This can be done for 1.8b4, by imitating with the DOM setTimeout/setInterval code does to deal with early timers (formerly from buggy OSes such as Win2k, when we used native widget-kit timers instead of Pav's XPCOM portable timers). /be
Can't block at this point without a patch. If someone has time to figure out a solution here, please take this bug. /be
*** Bug 312972 has been marked as a duplicate of this bug. ***
This hit us (Sunbird/Calendar/Lightning) pretty hard in bug 306834, resulting in a pretty ugly workaround hack (see attachment 201791 [details] [diff] [review]). Therefore we would greatly appreciate a fix here.
This bug also causes ChatZilla to go completely numb in some cases. Timers start firing basically instantly, which means that the automatic who check (every 2m) and automatic ISON check (every 5m) start spamming the send queue and we quickly end up with tens of thousands of items queued, which means anything you try to send will basically never get there (we send 1 item ever 1.5s). We also don't ping out because ping responses are handled independantly from the sendqueue. Needless to say, like the sunbird people, we would *really* appreciate a fix.
Removing clearly bogus ETA.
changing sev to critical because, as comment 23 notes, chatzilla becomes useless when sending to server ceases (bug 319219). cpu loop also probable. question - if sendqueue length goes very high what might happen? For example 200,000 or a million? (?milestone mozilla1.8beta4 is past?)
Note that setTimeout has a similar problem (bug 318419 and bug 312972), despite the code Darin mentioned in comment 6.
How certain is it that load - previously described as "heavy page load" and "system is heavily loaded" - is a necessary condition to induce this problem? When chatzilla induced timer bug hits (bug 319219) the system is often unattended, idle. Other symptoms when chatzilla tanks - in the browser: * tab switch very slow (10-30 sec) * URLbar contents lag when window finally displays after tab switch (10-30 sec) * scrolling page is choppy * URLbar autocomplete stops working * mouseover / hover does not display title / tooltip
(In reply to comment #27) > How certain is it that load - previously described as "heavy page load" and > "system is heavily loaded" - is a necessary condition to induce this problem? This might be a different bug altogether, but in my experience, load has nothing to do with it. I have a page which runs a function, using setInterval(), twice a minute; the function in turn does an AJAX call. It turns out that whenever unrelated script.aculo.us effects (which steps through animation frames using setInterval()) are set in motion, the first function's scheduling becomes erratic and unpredictable, being called much too soon.
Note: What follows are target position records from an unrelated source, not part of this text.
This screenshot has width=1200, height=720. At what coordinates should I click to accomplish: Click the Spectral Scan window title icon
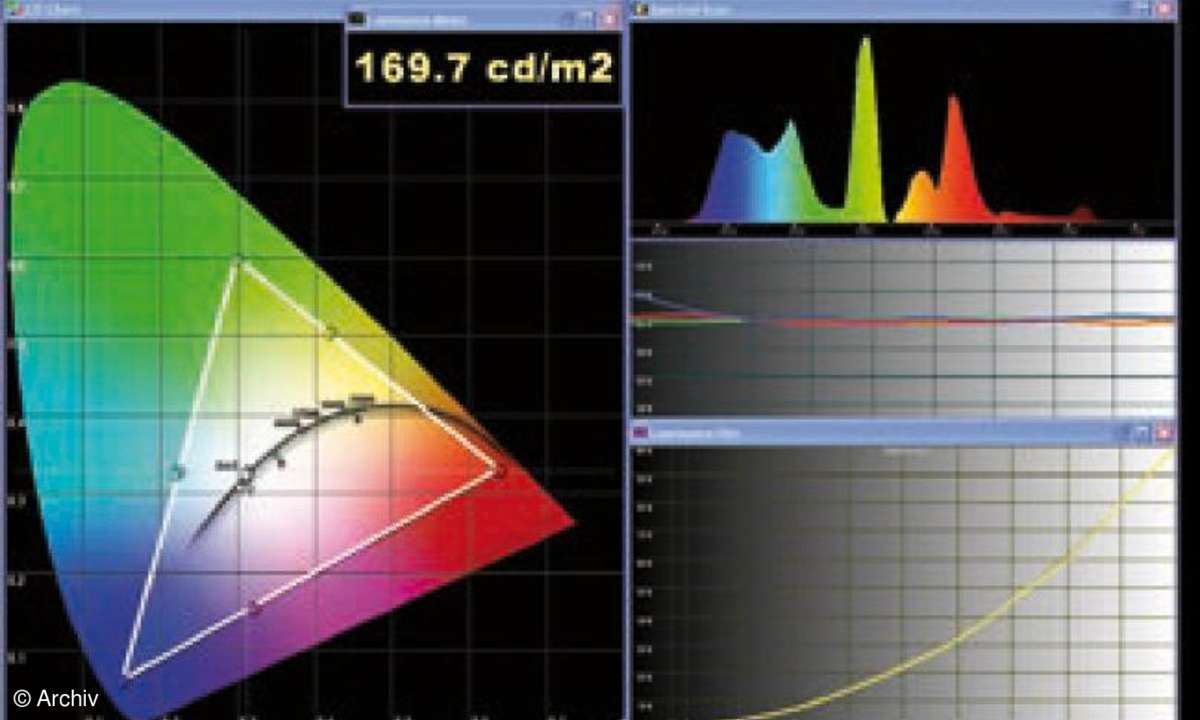point(641,10)
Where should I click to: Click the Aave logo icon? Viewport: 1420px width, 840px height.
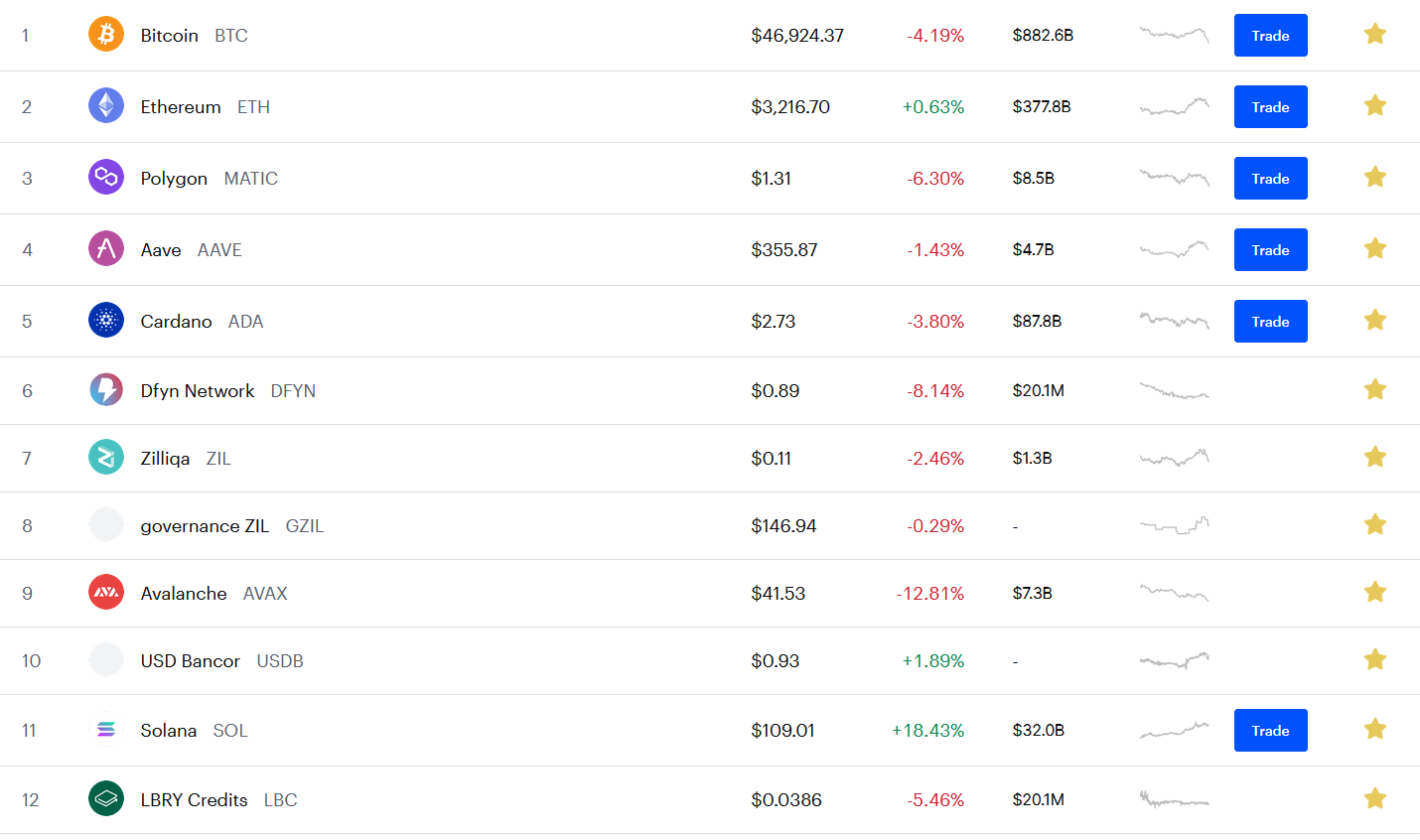tap(106, 249)
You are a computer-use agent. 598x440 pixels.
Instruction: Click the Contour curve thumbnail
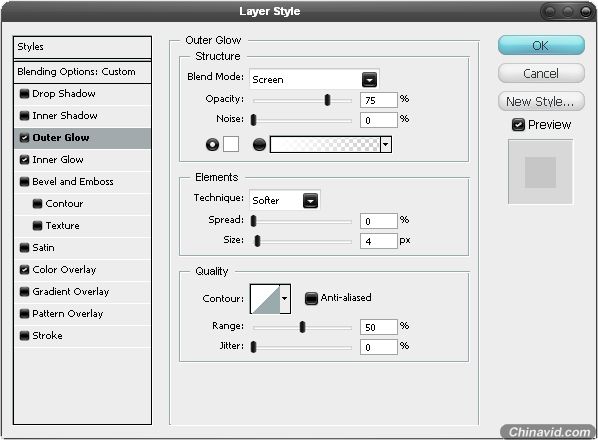[x=265, y=299]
For this reason I have been forced to add a guard which skips the interval logic if the time difference is too low. I notice that script.aculo.us effects in general are choppy (as opposed to smooth) on Firefox.
This bug affected me 3 days in a row with ChatZilla on XULRunner. ssieb suggested that I comment out the first if block in NSPR's ntinrval.c <http://lxr.mozilla.org/seamonkey/source/nsprpub/pr/src/md/windows/ntinrval.c#59>, and after making that change I haven't seen the bug occur for 4 days.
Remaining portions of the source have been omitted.